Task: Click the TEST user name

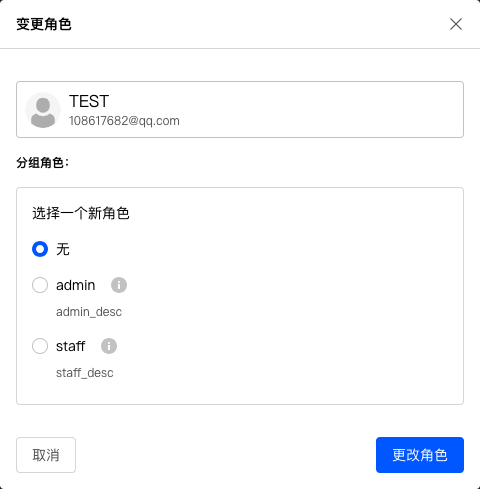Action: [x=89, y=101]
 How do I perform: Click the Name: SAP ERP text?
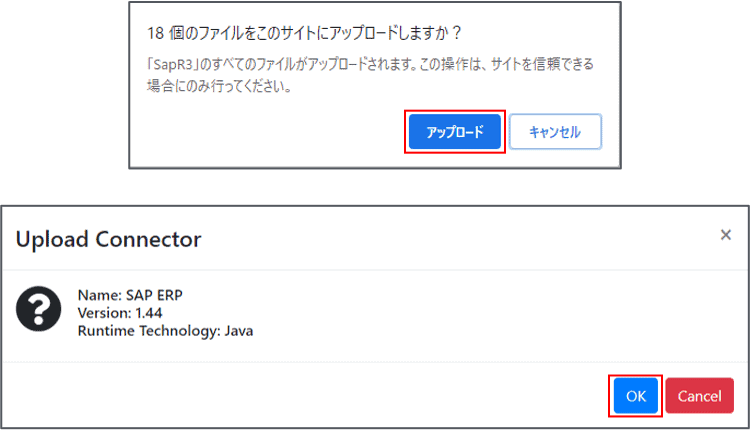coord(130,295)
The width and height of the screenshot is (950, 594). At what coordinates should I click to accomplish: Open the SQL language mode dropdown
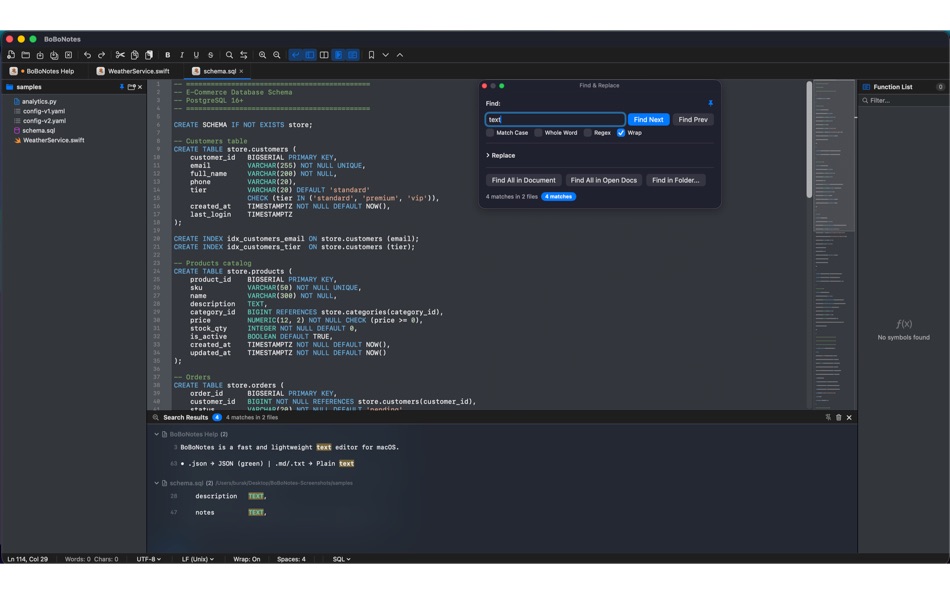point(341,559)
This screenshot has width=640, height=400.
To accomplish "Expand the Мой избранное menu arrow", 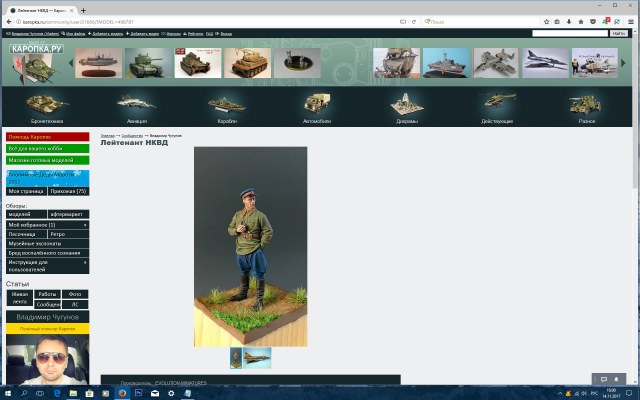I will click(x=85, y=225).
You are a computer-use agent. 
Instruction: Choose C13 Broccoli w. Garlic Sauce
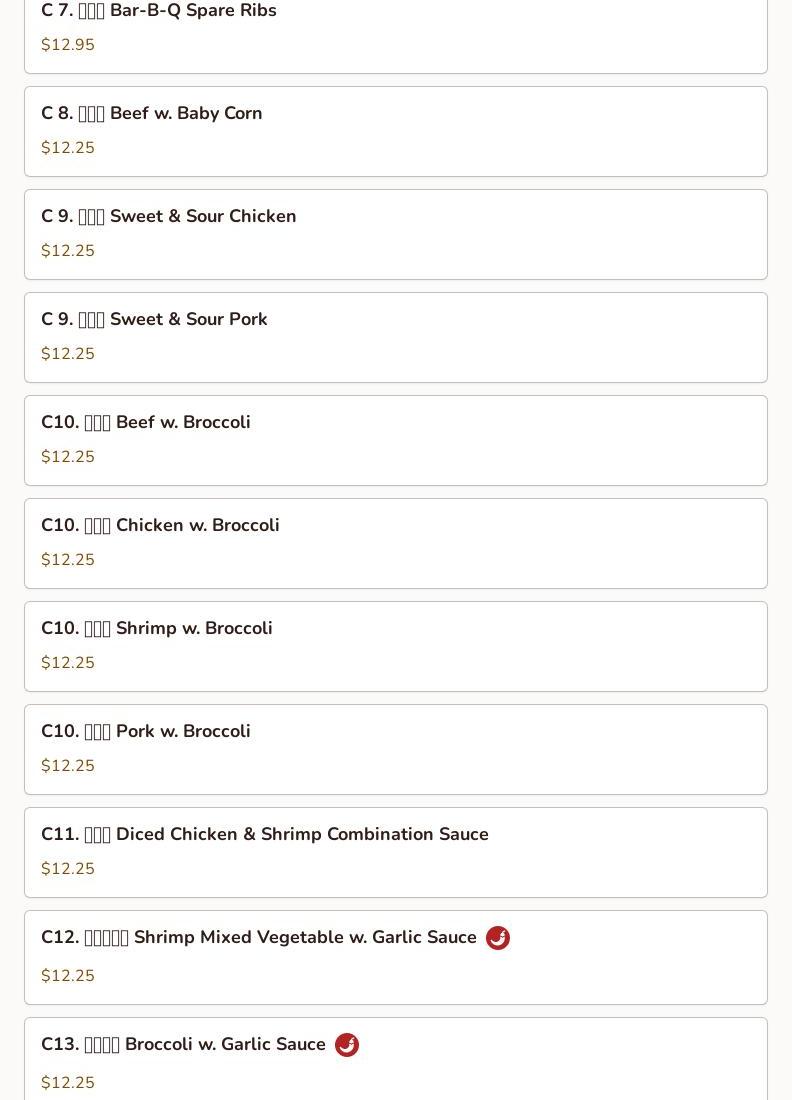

:: WHAT TO PRODUCE ::
What should appear is an exact copy of the lines from the one containing "You are a computer-use agent." through the last line of the records above, pictures excluded.

:: EXERCISE OUTPUT ::
You are a computer-use agent. 
Instruction: Choose C13 Broccoli w. Garlic Sauce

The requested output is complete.